Idiopathic hypereosinophilic syndrome revealed by encephalopathy.

机构信息

Kunming General Hospital of Chengdu Military Command, 212 Daguan Road, Kunming 650032, China.

出版信息

J Clin Neurosci. 2012 Dec;19(12):1746-8. doi: 10.1016/j.jocn.2011.12.036. Epub 2012 Sep 19.

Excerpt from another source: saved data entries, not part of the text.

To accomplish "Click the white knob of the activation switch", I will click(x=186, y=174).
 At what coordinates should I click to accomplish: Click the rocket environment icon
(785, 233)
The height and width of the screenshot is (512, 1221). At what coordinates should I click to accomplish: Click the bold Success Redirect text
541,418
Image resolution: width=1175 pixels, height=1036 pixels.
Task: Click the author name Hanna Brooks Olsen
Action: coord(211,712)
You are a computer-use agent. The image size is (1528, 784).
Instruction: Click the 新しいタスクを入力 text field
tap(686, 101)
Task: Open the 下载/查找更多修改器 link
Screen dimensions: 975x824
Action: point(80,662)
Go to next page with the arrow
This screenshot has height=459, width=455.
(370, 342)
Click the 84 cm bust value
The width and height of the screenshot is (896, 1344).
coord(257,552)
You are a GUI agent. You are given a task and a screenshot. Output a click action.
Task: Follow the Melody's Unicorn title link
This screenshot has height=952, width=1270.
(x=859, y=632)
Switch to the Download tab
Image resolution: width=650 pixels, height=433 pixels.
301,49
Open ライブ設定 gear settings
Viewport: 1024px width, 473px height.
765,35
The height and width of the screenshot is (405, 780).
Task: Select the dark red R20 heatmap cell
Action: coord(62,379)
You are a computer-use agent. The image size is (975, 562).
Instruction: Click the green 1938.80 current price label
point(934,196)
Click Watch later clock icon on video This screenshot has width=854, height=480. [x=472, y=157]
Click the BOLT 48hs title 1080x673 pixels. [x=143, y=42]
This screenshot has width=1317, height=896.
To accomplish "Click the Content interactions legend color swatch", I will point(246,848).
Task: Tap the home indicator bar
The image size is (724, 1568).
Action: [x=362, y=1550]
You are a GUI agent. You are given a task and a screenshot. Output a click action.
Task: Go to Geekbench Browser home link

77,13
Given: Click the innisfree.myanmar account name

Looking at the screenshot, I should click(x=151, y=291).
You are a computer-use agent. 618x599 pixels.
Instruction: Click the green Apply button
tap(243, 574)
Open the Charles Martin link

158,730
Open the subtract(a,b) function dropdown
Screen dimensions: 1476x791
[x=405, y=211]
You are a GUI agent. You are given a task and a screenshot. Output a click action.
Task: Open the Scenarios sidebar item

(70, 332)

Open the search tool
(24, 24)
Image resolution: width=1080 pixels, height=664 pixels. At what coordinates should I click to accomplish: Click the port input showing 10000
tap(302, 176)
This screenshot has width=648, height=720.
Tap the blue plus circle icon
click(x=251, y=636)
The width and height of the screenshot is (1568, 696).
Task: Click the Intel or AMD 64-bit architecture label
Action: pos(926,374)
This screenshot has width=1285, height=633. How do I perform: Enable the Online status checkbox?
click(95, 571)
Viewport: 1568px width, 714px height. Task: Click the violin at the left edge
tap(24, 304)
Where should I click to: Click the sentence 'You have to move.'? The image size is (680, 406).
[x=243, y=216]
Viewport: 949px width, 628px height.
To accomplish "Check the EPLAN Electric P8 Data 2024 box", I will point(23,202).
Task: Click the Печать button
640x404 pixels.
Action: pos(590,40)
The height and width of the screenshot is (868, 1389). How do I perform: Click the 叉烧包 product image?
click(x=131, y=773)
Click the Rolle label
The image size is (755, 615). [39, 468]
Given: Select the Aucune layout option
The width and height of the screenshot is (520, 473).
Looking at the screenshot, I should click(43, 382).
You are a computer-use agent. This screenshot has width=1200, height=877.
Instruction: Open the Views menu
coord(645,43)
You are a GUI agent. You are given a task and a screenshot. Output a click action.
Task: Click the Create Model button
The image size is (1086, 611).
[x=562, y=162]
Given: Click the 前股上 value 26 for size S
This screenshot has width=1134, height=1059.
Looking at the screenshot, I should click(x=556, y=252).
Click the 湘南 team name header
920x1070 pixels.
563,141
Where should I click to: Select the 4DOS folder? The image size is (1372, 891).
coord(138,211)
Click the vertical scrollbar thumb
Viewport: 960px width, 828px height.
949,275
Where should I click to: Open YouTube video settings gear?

DOI:10.1016/j.jocn.2011.12.036
PMID:22999560
Abstract

Idiopathic hypereosinophilic syndrome (HES) is characterized by persistent hypereosinophilia ( ≥ 1500/mm(3)) with evidence of end-organ damage without a definite underlying cause. Hypereosinophilia-induced encephalopathy is a rare clinical syndrome. We present a male patient with idiopathic HES with distinctive encephalopathy who had hypereosinophilia for more than 6 months. Eosinophils in repeated blood tests were more than 1500/mm(3). He had hematological, brain, bone-marrow, and possible cardiac involvement. Although numerous efforts were made to identify the underlying cause of hypereosinophilia, specific causes could not be found in this patient. Bone-marrow analysis confirmed the diagnosis. The unique features were the prominent involvement of the cerebral cortex and the dramatic response to steroids with marked improvement of eosinophilia and brain function. The mechanisms of hypereosinophilia-induced encephalopathy are discussed.

摘要

特发性嗜酸性粒细胞增多综合征(HES)的特征为持续性嗜酸性粒细胞增多症(≥1500/mm³),伴有明确的终末器官损伤,但无明确的潜在病因。嗜酸性粒细胞增多症相关性脑病是一种罕见的临床综合征。我们报告了一例特发性 HES 伴有特征性脑病的男性患者,其嗜酸性粒细胞增多超过 6 个月,多次血常规检查嗜酸性粒细胞均超过 1500/mm³。他存在血液系统、脑部、骨髓和可能的心脏受累。尽管进行了大量努力以确定嗜酸性粒细胞增多的潜在病因,但该患者仍未能找到明确病因。骨髓分析明确了诊断。其独特特征为大脑皮质显著受累,以及对类固醇的显著反应,导致嗜酸性粒细胞增多和脑功能明显改善。讨论了嗜酸性粒细胞增多症相关性脑病的发病机制。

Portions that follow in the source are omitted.